**YOUR TASK:** Lines in the listing below that contain the string "computer" are to be found and copied.

**DATA PROVIDED:**

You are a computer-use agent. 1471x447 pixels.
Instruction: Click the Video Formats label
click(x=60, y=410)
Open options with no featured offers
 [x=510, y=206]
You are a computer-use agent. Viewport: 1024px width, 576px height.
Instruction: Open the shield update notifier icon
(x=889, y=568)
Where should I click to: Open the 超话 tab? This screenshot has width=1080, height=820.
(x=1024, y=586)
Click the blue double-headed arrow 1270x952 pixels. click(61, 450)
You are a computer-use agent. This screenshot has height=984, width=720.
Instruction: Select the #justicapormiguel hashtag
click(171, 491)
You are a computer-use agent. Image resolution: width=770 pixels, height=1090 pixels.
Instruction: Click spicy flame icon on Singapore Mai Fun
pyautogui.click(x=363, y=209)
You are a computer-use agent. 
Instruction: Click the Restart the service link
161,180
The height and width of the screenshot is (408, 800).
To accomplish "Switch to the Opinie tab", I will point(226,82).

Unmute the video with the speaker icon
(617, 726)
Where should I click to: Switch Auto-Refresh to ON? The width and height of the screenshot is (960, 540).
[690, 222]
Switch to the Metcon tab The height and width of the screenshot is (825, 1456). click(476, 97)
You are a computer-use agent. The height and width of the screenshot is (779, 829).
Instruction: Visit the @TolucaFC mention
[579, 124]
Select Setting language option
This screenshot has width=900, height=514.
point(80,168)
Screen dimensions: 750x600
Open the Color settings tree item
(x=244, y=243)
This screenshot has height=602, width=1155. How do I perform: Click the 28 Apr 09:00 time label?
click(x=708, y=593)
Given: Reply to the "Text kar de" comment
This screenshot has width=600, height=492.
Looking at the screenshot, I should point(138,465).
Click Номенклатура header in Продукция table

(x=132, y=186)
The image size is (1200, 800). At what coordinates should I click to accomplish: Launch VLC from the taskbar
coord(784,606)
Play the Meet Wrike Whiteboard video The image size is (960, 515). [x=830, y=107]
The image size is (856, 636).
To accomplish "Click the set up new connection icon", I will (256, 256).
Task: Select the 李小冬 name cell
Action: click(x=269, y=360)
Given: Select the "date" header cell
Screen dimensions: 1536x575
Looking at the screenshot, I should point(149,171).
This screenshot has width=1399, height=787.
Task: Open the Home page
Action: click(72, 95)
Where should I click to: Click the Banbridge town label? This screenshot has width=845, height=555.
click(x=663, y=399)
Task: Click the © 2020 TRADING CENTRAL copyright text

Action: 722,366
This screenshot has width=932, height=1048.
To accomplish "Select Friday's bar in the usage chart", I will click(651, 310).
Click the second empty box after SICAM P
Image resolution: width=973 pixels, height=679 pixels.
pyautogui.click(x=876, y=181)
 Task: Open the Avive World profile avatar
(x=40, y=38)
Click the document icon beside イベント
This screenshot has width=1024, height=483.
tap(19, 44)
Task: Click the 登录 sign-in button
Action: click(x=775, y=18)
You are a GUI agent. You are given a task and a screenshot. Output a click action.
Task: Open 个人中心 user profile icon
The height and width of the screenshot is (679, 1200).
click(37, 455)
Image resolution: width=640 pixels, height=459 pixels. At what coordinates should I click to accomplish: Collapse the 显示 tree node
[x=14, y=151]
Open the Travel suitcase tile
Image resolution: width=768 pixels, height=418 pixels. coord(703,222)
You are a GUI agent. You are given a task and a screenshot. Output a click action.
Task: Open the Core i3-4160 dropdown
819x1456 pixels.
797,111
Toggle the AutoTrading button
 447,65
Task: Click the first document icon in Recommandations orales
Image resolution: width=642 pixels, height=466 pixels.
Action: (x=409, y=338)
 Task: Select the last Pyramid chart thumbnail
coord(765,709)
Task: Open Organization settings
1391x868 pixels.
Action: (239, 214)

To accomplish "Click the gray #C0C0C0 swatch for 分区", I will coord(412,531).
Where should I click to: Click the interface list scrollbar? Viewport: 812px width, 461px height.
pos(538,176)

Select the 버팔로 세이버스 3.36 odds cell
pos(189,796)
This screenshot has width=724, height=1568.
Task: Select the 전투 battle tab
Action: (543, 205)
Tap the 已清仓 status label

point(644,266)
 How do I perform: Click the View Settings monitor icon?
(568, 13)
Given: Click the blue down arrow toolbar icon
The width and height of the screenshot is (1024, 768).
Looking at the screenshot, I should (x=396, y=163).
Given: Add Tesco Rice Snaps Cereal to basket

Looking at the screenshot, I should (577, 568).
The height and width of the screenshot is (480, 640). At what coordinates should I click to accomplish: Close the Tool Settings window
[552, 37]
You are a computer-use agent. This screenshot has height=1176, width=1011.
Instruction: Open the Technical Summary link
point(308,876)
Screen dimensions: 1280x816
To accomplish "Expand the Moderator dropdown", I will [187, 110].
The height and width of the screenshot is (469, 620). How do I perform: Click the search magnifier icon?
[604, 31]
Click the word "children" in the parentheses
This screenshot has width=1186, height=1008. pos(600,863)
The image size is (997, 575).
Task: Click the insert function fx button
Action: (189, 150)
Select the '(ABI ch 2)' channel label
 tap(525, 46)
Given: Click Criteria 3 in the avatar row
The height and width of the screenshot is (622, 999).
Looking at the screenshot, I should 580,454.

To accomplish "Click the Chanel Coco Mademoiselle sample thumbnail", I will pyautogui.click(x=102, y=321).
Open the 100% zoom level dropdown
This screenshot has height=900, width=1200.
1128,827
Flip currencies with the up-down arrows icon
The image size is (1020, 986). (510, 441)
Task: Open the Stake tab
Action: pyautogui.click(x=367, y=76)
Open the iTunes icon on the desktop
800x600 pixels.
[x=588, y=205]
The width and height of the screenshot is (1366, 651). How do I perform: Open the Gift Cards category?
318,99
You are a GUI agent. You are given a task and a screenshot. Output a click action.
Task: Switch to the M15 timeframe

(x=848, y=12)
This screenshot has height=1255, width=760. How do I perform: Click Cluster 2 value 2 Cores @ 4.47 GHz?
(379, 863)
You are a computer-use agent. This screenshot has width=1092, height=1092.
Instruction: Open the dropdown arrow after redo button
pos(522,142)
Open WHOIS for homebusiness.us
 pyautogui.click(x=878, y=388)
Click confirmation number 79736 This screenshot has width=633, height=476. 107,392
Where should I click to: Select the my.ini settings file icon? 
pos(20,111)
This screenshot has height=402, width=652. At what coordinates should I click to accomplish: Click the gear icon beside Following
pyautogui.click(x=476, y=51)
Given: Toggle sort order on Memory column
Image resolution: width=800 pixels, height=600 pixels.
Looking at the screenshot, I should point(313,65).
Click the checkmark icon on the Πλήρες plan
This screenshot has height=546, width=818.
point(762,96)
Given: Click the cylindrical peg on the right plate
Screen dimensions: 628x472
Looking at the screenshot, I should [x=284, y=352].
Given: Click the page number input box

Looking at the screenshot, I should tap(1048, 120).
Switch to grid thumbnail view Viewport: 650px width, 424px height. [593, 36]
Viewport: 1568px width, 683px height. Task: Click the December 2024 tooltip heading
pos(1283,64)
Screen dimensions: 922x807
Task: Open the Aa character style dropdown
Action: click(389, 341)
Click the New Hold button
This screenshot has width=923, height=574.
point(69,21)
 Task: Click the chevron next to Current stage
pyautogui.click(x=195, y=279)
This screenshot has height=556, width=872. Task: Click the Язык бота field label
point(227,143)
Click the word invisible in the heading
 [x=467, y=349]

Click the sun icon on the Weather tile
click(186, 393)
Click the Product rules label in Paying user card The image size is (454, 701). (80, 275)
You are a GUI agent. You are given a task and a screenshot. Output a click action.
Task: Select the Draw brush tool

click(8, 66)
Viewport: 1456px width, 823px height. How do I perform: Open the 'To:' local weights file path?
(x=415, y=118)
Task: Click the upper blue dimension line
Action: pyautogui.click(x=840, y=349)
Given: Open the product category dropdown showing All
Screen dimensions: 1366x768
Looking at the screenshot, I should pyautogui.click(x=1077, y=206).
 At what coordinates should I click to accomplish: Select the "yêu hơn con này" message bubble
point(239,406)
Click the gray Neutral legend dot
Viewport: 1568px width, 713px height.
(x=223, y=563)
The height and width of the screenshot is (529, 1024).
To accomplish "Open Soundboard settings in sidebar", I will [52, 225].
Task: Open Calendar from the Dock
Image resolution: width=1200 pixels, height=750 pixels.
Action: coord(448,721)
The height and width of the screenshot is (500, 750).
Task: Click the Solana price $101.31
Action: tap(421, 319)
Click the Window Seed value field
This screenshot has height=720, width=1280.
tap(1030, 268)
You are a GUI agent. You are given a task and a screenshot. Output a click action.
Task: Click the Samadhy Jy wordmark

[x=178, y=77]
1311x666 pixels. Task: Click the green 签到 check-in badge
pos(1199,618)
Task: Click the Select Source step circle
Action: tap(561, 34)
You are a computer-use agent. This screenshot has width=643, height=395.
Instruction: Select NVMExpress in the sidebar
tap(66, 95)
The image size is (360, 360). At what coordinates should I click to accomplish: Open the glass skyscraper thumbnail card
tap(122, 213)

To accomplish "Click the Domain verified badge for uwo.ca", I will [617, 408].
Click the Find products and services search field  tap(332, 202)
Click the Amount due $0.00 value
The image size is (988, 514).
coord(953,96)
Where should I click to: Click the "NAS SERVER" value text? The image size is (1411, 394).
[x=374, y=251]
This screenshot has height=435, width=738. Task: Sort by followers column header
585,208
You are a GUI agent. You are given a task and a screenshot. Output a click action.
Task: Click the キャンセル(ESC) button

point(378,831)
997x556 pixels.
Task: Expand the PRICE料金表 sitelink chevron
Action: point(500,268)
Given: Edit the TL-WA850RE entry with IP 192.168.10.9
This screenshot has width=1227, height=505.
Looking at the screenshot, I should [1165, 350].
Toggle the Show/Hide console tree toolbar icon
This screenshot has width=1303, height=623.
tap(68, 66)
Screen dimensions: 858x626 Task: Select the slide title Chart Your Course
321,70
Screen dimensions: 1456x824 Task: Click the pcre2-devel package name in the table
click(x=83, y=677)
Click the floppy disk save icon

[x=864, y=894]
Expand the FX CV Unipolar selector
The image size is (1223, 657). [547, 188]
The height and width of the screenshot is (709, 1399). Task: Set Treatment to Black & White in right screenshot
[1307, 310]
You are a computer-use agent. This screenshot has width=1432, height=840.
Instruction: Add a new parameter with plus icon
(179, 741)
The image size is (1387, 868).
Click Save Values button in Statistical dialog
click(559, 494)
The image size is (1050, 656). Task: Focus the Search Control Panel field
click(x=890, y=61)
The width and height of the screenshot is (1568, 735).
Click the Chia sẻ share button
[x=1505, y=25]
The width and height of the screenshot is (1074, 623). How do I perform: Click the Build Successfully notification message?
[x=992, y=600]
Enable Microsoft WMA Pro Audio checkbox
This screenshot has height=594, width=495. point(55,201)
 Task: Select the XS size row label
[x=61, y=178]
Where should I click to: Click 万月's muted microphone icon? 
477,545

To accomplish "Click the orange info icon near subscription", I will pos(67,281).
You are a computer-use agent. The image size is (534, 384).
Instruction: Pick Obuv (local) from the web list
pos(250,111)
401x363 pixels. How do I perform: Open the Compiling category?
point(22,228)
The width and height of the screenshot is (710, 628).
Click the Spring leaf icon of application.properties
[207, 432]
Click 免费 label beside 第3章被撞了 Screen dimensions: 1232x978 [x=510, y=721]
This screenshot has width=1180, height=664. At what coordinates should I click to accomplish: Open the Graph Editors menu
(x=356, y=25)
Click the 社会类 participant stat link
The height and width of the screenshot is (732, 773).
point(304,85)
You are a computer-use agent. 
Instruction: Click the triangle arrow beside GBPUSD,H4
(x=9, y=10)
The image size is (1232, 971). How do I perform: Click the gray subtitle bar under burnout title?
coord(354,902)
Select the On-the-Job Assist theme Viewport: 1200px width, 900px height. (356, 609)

**RESULT BELOW:**
You are a computer-use agent. 1471x447 pixels.
You are a computer-use agent. Viewport: 1024px width, 576px height.
You are a computer-use agent. This screenshot has height=984, width=720.
You are a computer-use agent. Image resolution: width=770 pixels, height=1090 pixels.
You are a computer-use agent. 
You are a computer-use agent. The height and width of the screenshot is (779, 829).
You are a computer-use agent. This screenshot has height=1176, width=1011.
You are a computer-use agent. This screenshot has width=1092, height=1092.
You are a computer-use agent. This screenshot has width=643, height=395.
You are a computer-use agent. This screenshot has width=1432, height=840.
You are a computer-use agent. The image size is (534, 384).
You are a computer-use agent. 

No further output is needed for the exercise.